Terug

Kapel van O.L.V. van Lourdes (aan de Wingeweg).

Werkzaamheden.

Op initiatief van enkele buurtbewoners kreeg het kapelletje van O.L.V. van Lourdes aan de Wingeweg een grondige renovatiebeurt. In de loop van de zomer van het jaar 1999 werd gestart met het ontmantelen van hetgeen overbleef van het dak, werd een nieuw onderdak geplaatst en werden nieuwe pannen gelegd. Buiten deze pannen, enkele bakstenen en verf (welke ons kosteloos werden geschonken door sympathisanten) kon de ploeg rekenen op de steun van de gemeente Holsbeek (eigenaar) voor de nodige materialen.

Naarmate de tijd vorderde en we toekwamen aan het uitslijpen van het metselwerk, het opnieuw invoegen en vervangen van het binnenschrijnwerk, interesseerden we ons meer en meer aan de oorsprong van deze kapel. Een onderzoek werd gestart binnen de schoot van de Holsbeekse Werkgroep Heemkunde. Gelijktijdig werd de deur volledig behandeld en kreeg de binnenkant een nieuwe bepleistering en verflaag.

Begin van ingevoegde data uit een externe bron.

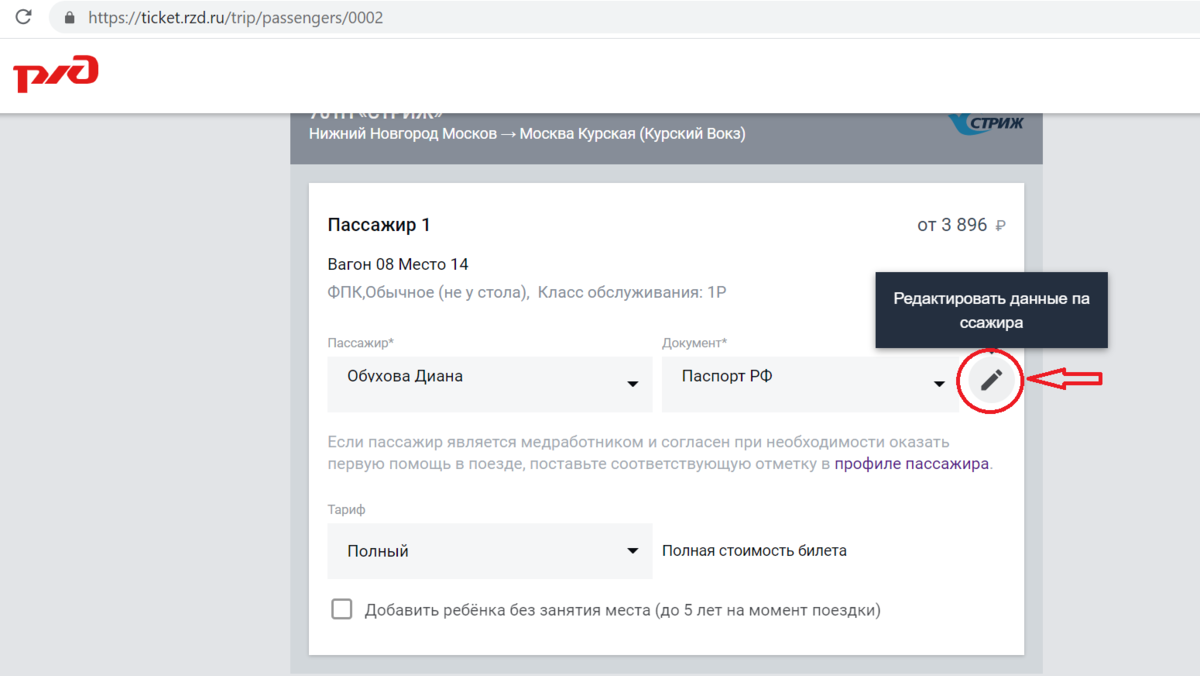Click the pencil icon to edit passenger data
1200x676 pixels.
pyautogui.click(x=990, y=380)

Na het opruimen van de omgeving werd het resultaat door 150 aanwezigen bewonderd tijdens de plechtige inzegening op 30 april 2000. Via de Kruisheren bekwamen we een pleisteren Maria-beeld, hetgeen samen met een pleisteren beeld van Bernadette het interieur siert. Het originele Mariabeeld werd jaren terug door vandalen vernield. Om die reden zal de kapel maar beperkt open gesteld worden, bij voorbeeld op Maria-feestdagen.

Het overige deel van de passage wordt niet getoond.